Reproduce each entry below exactly as it appears.

(Beginning of Extracted records)

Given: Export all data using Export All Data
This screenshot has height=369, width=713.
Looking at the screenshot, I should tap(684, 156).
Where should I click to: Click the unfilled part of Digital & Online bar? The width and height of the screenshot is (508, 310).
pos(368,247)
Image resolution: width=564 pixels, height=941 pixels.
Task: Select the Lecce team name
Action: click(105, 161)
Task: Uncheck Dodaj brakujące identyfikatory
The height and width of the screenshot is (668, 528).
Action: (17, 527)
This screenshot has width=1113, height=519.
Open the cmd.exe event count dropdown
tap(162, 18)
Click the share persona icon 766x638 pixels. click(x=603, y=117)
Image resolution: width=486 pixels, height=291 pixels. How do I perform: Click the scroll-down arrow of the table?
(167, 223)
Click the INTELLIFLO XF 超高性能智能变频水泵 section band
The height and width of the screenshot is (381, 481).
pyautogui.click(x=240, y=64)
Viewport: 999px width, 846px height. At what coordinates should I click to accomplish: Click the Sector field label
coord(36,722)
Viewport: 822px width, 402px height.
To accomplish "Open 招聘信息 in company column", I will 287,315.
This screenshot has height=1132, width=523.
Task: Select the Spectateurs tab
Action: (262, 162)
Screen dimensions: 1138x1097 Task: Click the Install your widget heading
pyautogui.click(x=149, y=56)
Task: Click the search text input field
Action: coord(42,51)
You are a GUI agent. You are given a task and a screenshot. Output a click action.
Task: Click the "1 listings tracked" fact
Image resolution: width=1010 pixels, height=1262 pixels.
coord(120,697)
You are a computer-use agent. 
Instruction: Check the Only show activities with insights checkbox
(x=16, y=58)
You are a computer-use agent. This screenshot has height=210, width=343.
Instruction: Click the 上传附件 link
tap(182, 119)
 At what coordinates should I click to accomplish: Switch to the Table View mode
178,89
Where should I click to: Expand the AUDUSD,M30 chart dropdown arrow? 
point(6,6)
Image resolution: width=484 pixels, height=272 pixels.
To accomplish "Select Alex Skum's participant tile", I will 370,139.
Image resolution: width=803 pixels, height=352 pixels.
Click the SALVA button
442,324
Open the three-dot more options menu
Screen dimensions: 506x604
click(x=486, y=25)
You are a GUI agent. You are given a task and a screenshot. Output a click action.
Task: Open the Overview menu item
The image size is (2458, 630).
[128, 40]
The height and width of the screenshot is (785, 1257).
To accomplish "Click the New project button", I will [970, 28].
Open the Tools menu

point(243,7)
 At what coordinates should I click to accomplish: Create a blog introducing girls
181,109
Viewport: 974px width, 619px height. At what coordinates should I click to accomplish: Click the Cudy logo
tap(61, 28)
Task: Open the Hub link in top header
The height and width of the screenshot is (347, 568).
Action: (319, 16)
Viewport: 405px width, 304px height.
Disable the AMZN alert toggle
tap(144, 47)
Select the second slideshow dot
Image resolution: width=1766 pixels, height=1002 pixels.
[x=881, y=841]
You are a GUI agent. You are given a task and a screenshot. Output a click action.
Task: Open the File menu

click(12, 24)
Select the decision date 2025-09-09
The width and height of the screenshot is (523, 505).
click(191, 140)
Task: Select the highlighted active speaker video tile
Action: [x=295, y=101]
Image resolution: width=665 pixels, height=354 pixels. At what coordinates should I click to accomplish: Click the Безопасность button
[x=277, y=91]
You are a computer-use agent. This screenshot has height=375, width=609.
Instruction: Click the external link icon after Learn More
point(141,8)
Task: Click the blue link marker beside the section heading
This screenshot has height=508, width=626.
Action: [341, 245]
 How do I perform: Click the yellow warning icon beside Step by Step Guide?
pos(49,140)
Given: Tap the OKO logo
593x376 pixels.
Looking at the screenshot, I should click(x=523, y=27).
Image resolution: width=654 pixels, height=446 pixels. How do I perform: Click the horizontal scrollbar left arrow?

(End of Extracted records)

◆ Output of the task
Given: Export all data using Export All Data
This screenshot has height=369, width=713.
Looking at the screenshot, I should tap(684, 156).
Where should I click to: Click the unfilled part of Digital & Online bar? The width and height of the screenshot is (508, 310).
pos(368,247)
Image resolution: width=564 pixels, height=941 pixels.
Task: Select the Lecce team name
Action: click(105, 161)
Task: Uncheck Dodaj brakujące identyfikatory
The height and width of the screenshot is (668, 528).
Action: (17, 527)
This screenshot has width=1113, height=519.
Open the cmd.exe event count dropdown
tap(162, 18)
Click the share persona icon 766x638 pixels. click(x=603, y=117)
Image resolution: width=486 pixels, height=291 pixels. How do I perform: Click the scroll-down arrow of the table?
(167, 223)
Click the INTELLIFLO XF 超高性能智能变频水泵 section band
The height and width of the screenshot is (381, 481).
pyautogui.click(x=240, y=64)
Viewport: 999px width, 846px height. At what coordinates should I click to accomplish: Click the Sector field label
coord(36,722)
Viewport: 822px width, 402px height.
To accomplish "Open 招聘信息 in company column", I will 287,315.
This screenshot has height=1132, width=523.
Task: Select the Spectateurs tab
Action: (262, 162)
Screen dimensions: 1138x1097 Task: Click the Install your widget heading
pyautogui.click(x=149, y=56)
Task: Click the search text input field
Action: coord(42,51)
You are a GUI agent. You are given a task and a screenshot. Output a click action.
Task: Click the "1 listings tracked" fact
Image resolution: width=1010 pixels, height=1262 pixels.
coord(120,697)
You are a computer-use agent. 
Instruction: Check the Only show activities with insights checkbox
(x=16, y=58)
You are a computer-use agent. This screenshot has height=210, width=343.
Instruction: Click the 上传附件 link
tap(182, 119)
 At what coordinates should I click to accomplish: Switch to the Table View mode
178,89
Where should I click to: Expand the AUDUSD,M30 chart dropdown arrow? 
point(6,6)
Image resolution: width=484 pixels, height=272 pixels.
To accomplish "Select Alex Skum's participant tile", I will 370,139.
Image resolution: width=803 pixels, height=352 pixels.
Click the SALVA button
442,324
Open the three-dot more options menu
Screen dimensions: 506x604
click(x=486, y=25)
You are a GUI agent. You are given a task and a screenshot. Output a click action.
Task: Open the Overview menu item
The image size is (2458, 630).
[128, 40]
The height and width of the screenshot is (785, 1257).
To accomplish "Click the New project button", I will [970, 28].
Open the Tools menu

point(243,7)
 At what coordinates should I click to accomplish: Create a blog introducing girls
181,109
Viewport: 974px width, 619px height. At what coordinates should I click to accomplish: Click the Cudy logo
tap(61, 28)
Task: Open the Hub link in top header
The height and width of the screenshot is (347, 568).
Action: (319, 16)
Viewport: 405px width, 304px height.
Disable the AMZN alert toggle
tap(144, 47)
Select the second slideshow dot
Image resolution: width=1766 pixels, height=1002 pixels.
[x=881, y=841]
You are a GUI agent. You are given a task and a screenshot. Output a click action.
Task: Open the File menu

click(12, 24)
Select the decision date 2025-09-09
The width and height of the screenshot is (523, 505).
click(191, 140)
Task: Select the highlighted active speaker video tile
Action: [x=295, y=101]
Image resolution: width=665 pixels, height=354 pixels. At what coordinates should I click to accomplish: Click the Безопасность button
[x=277, y=91]
You are a computer-use agent. This screenshot has height=375, width=609.
Instruction: Click the external link icon after Learn More
point(141,8)
Task: Click the blue link marker beside the section heading
This screenshot has height=508, width=626.
Action: [341, 245]
 How do I perform: Click the yellow warning icon beside Step by Step Guide?
pos(49,140)
Given: Tap the OKO logo
593x376 pixels.
Looking at the screenshot, I should click(x=523, y=27).
Image resolution: width=654 pixels, height=446 pixels. How do I perform: Click the horizontal scrollbar left arrow?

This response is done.